= Cyropolis =

Ancient Achaemenid city in Central Asia

Map of the Achaemenid Empire showing the location of Cyropolis in Sogdiana.

Cyreschata (Old Persian: Kuruškaθa), better known by its Latin name Cyropolis (Κυρούπολις or Κύρου πόλις, Kyroúpolis), both meaning "City of Cyrus", was an ancient city founded by Cyrus the Great to mark the northeastern border of his Achaemenid Empire.

==Location==
The actual location of this ancient city is currently undetermined. It is speculated that Alexander the Great may have established his own guard-town of Alexandria Eschate on the same location, simply renaming the Achaemenid city of Cyropolis. Potential sites include the medieval and modern city of Khujand in northern Tajikistan; Jizak on the Jaxartes river; and Ura-Tyube, the modern day city of Istaravshan.
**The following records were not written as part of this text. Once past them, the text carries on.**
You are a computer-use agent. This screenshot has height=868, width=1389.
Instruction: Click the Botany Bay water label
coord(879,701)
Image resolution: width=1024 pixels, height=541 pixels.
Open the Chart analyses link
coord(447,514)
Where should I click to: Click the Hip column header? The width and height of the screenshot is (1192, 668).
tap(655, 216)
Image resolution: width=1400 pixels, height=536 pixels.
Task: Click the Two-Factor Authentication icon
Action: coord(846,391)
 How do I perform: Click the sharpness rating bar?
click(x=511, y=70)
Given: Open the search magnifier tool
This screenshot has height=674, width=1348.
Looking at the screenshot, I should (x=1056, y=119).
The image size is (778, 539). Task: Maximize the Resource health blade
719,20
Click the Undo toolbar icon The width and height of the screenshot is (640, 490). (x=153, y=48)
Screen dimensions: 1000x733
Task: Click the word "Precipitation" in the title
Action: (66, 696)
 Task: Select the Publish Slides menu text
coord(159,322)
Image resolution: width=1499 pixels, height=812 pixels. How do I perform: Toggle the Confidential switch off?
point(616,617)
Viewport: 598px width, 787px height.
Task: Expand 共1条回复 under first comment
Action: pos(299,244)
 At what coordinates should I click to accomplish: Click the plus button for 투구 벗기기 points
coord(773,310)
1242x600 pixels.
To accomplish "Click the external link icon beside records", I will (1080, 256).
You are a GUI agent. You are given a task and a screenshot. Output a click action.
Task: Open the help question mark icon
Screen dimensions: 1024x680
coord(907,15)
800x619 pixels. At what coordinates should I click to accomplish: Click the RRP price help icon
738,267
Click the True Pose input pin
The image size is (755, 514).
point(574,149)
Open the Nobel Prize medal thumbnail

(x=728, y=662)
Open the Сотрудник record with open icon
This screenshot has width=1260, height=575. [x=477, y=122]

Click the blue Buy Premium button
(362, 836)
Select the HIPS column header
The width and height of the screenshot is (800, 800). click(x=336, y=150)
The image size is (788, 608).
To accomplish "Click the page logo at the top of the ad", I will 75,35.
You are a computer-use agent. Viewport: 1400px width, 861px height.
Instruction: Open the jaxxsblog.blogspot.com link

Although some scholars have associated Cyropolis with the site of Istaravshan, modern day Kurkath near the Syr Darya presently seems the most convincing potential site due in part to the fact that its location conforms closer to ancient reports. To date, however, there hasn't been archeological evidence which would settle the question. Although Mug Tepe, the citadel of Ura-Tyube at Istaravshan, contains strata that has been dated to the 4th century BC, the ancient site of Shirin at Kurkath hasn't been thoroughly investigated to date even though the well-known burial vaults at Shirin belong to a later period.

==History==
Cyropolis and the region around it was used as a sort of holding region for Greek populations that rebelled against Persia, being resettled there from their homelands around the coastline of what is now Turkey, a region largely settled by Greeks in the thousand years before its conquest by Persia under Xerxes and his successors. By the time of conflict with Alexander the Great, it had a large Greek population and culture.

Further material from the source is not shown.